Tullio’s phenomenon or positive Hennerbert sign has been classical in considering the differentials of superior canal dehiscence syndrome and perilympathic fistulas [4]. The latter proves to be another daunting entity as the causes can include Meniere’s, recurrent ear infections, cholesteatoma, syphilis, surgeries especially stapes surgery for otosclerosis or even head trauma. Perilymphatic fistula is described as a communication between the inner perilymphatic space and middle ear or mastoid whereby the alteration of perilymph fluid in the inner ear occurs following triggering factors such as sudden movements and loud sounds. This condition may induce acute vestibular symptoms such as vertigo, episodic hearing loss and tinnitus [5].

Superior semicircular canal dehiscence as mentioned proves less difficult to diagnose as it is relatively more common and easily detectable in high resolution CT of the temporal bone. Besides this, the abundance of available literature on this pathology makes it a well-recognized differential to exclude [6].

The presentation from this case study shows a dearth of important symptoms such as hearing loss, vertigo and significant tinnitus. Absence of antecedent history towards perilymphatic fistulas such as trauma, diving history, or high-risk behaviours suggesting syphilis is also crucial in narrowing down the differential diagnosis. Her initial description certainly weighs towards positional vertigo, most likely benign positional vertigo which holds true as the sudden onset accompanied by nausea and vomiting and later achieving full resolution. Nonetheless, the later presenting symptoms of unsteadiness, dizziness and headaches warrants a new perspective.

This patient has also been having headaches alongside the disequilibrium albeit not always. Migraine related vertigo or vestibular migraine has been extensively studied due to its elusive symptoms and the closely presenting symptoms of Meniere’s disease.
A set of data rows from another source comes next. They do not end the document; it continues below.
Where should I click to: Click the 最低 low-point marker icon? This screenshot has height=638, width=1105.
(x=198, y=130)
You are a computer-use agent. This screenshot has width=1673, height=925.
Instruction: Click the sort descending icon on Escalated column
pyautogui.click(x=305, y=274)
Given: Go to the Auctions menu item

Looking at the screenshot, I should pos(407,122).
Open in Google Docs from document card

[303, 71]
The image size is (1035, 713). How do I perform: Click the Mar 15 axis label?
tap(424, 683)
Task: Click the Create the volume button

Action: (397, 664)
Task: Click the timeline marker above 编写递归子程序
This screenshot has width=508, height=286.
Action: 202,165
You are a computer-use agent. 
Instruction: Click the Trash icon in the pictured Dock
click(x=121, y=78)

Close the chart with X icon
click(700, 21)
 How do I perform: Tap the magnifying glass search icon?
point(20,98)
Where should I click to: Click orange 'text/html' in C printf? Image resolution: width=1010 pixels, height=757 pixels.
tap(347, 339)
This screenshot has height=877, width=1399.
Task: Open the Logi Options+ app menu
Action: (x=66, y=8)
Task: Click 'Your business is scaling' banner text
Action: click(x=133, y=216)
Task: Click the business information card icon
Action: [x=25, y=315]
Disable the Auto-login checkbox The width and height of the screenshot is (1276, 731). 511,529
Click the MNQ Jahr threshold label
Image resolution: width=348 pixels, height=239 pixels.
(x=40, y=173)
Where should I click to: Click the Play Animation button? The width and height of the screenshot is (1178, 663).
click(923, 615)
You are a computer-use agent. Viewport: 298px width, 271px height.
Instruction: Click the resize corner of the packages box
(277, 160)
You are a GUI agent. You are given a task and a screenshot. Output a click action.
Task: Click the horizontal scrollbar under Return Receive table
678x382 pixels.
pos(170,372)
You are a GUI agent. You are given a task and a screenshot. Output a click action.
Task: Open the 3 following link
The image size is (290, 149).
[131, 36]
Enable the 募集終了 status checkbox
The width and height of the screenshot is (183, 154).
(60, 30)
Neuhause et al. has established a few parameters to differentiate these two entities which mainly takes into the consideration of the duration of symptoms, associated headaches, migrainous symptoms such as photophobia, aura and the exclusion of other causes by appropriate investigations [7].

The diagnosis of Meniere’s disease was denounced despite her having suffered aural fullness and mild sensorineural hearing loss at lower frequency as the duration of the state of unsteadiness and occasional dizziness extended into months. In addition, a lack of response to betahistine also makes endolympatic hydrops less likely. This leaves us to surmise on vestibular migraine as a possible condition associated with the radiological findings of vestibular atelectasis.

Arriving to a diagnosis aided by history, sound clinical assessment with audiology and imaging merely suggests a causality. A larger vacuum in understanding the disease progression and treatment still exist. Perhaps this pitfall can be greatly improved with more case reports to establish a pattern of the disease onset, progression and inter-relation with other pathology.

Conclusion

In conclusion, the scarcity of knowledge in vestibular atelectasis is still stark requiring more in-depth research and studies to provide definitive management options which are still greatly lacking. By the same token, by analyzing more cases, we may be able to even formulate a diagnostic criteria to improve detection.

Compliance with Ethical Standards

Conflict of interest

The authors declare that they have no conflict of interest.

Informed Consent

Patient consented for publication.

Footnotes

Publisher's Note

Springer Nature remains neutral with regard to jurisdictional claims in published maps and institutional affiliations.

Contributor Information

Steuphen Roy, Phone: + 60 12 5608210, Email: stevie2684@hotmail.com.

Guhan Kumarasamy, Phone: + 60133957533, Email: guhanmd@gmail.com.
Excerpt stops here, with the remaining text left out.